[alsa-devel] async between dmaengine_pcm_dma_complete and snd_pcm_release

Sun Oct 13 18:57:01 CEST 2013

On 10/13/2013 05:24 PM, Vinod Koul wrote:
> On Thu, Oct 10, 2013 at 07:53:33PM +0200, Lars-Peter Clausen wrote:
>> On 10/10/2013 06:10 PM, Vinod Koul wrote:
>>> On Thu, Oct 10, 2013 at 09:46:34AM +0200, Lars-Peter Clausen wrote:
>>>
>>> + Dan
>>>
>>>> [...]
>>>>>
>>>>>>>> On the other hand that last part could get tricky as the
>>>>>>>> dmaengine_terminate_all() might be call from within the callback.
>>>>>>> It's tricky indeed in case xrun happens. we should avoid possible deadlock.
>>>>>>
>>>>>> I think we'll eventually need to versions of dmaengine_terminate_all(). A
>>>>>> sync version which makes sure that the tasklet has finished and a non-sync
>>>>>> version that only makes sure that no new callbacks are started. I think the
>>>>>> sync version should be the default with an optional async version which must
>>>>>> be used, if it can run from within the callback. So we'd call the async
>>>>>> version in the pcm_trigger callback and the sync version in the pcm_close
>>>>>> callback.
>>>>> Yes this can be done. We can name this disable_callback cmd. The cmd will tell
>>>>> dma driver to disable all callback on the channel. This can be invoked from the
>>>>> TRIGEGR_STOP and then terminate_all in the free
>>>>>
>>>>
>>>> I think we should make it the default behavior of dmaengine_terminate_all()
>>>> to wait for the tasklet to finish.
>>> No we cant since terminate can get invoked from callback itself!
>>
>> That's why I'm suggesting to introduce a
>> dmaenigne_terminate_all_async() which needs to be called in case
>>>> Since this is what almost always want,
>>>> except in this case where you might end up calling dmaeinge_terminate_all()
>>> >from within the callback. Internally this can be implemented as two separate
>>>> commands. So leave the DMA_TERMINATE_ALL as it is and add a new
>>>> DMA_SYNC_CALLBACKS (or whatever it will be named) command.
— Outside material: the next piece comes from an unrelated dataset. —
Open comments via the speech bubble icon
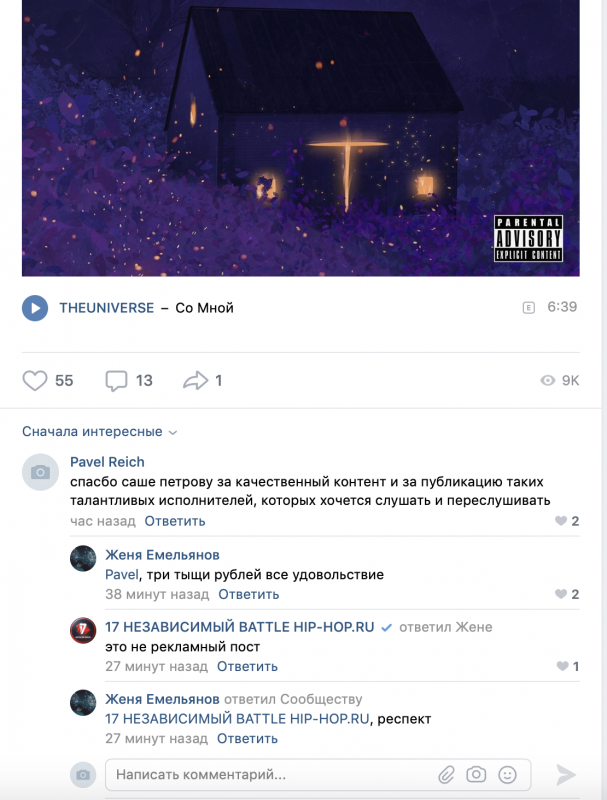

This command will
>>>> internally call tasklet_kill().
>>> Implementations will have tasklet for dmaengine and not per channel. So
>>> tasklet_kill is not option!
>>
>> Most drivers actually have the tasklet per channel.
> But NOT all, so thats why we cant make this as requirement. I saw quite a few
> driver had common taklet. So this cant be ignored!
>
>>>
>>>> Then we have two new functions
>>>> dmaengine_terminate_all_async() which will just issue the DMA_TERMINATE_ALL
>>>> command, the other function is dmaengine_sync_callbacks() which will issue
>>>> the DMA_SYNC_CALLBACKS command. dmaengine_terminate_all() will then first
>>>> call dmaengine_terminate_all_async() and then dmaengine_sync_callbacks().
>>>> The ALSA code would have to be updated first to call
>>>> dmaengine_terminate_all_async() for TRIGGER_STOP and
>>>> dmaengine_sync_callbacks() on the pcm_close path.
>>> In order to avoid the complication for getting called from the callback itself,
>>> I was thinking that we tell dma driver explictly that from now on dont invoke
>>> the callbacks (we might be in callback context), then we return. DMA engine will
>>> not issue any new callbacks. And also give chance to existing callback to
>>> return.
>>> Then the client can safely call terminate_all() to abort the channel from non
>>> callback context!
>>
>> But you'll gain nothing by that. The race condition still exists.
>> You need a mechanism to to synchronize the execution of the callback
>> against dmaengine_terminate_all(). One simple way for drivers with a
>> per channel tasklet is to use tasklet_kill() for this. But other
>> possibilities also exists as well.
> No we are elimnating it. When you tell driver that you dont want it to invoke
> the callback, you give current one which maybe from callback context a chance to
> complete. So from that point no invoking callback on that channel. Disabling the channel
> interrupts will help as well.
>
> The terminate_all is gauranteed to be invoked from a non callback context. So
> driver cna handle it easily

The race we are seeing here is unrelated to terminate_all() being called from 
the callback context. The race we see here is snd_pcm_release_substream() 
racing against the callback.

The code in snd_pcm_release_substream() looks like this:

     ...
     snd_pcm_drop(substream);
     if (substream->hw_opened) {
         if (substream->ops->hw_free != NULL)
             substream->ops->hw_free(substream);
         substream->ops->close(substream);
         substream->hw_opened = 0;
     }
     ...

snd_pcm_drop() will cause the substream to stop if it is currently active. So 
this is where we call terminate_all(). In the close callback, which is called a 
few lines down, we free the data which is accessed in the callback. The race we 
see is this data being accessed in the callback after it has been freed. So the 
callback is running concurrently against this sequence in 
snd_pcm_release_substream(). Moving the position where we call terminate_all() 
in the sequence will not change anything. The callback will still be running 
concurrently against this sequence and the memory will still be used after it 
has been freed. There needs to be explicit synchronization between the callback 
and terminate_all() to solve this.

- Lars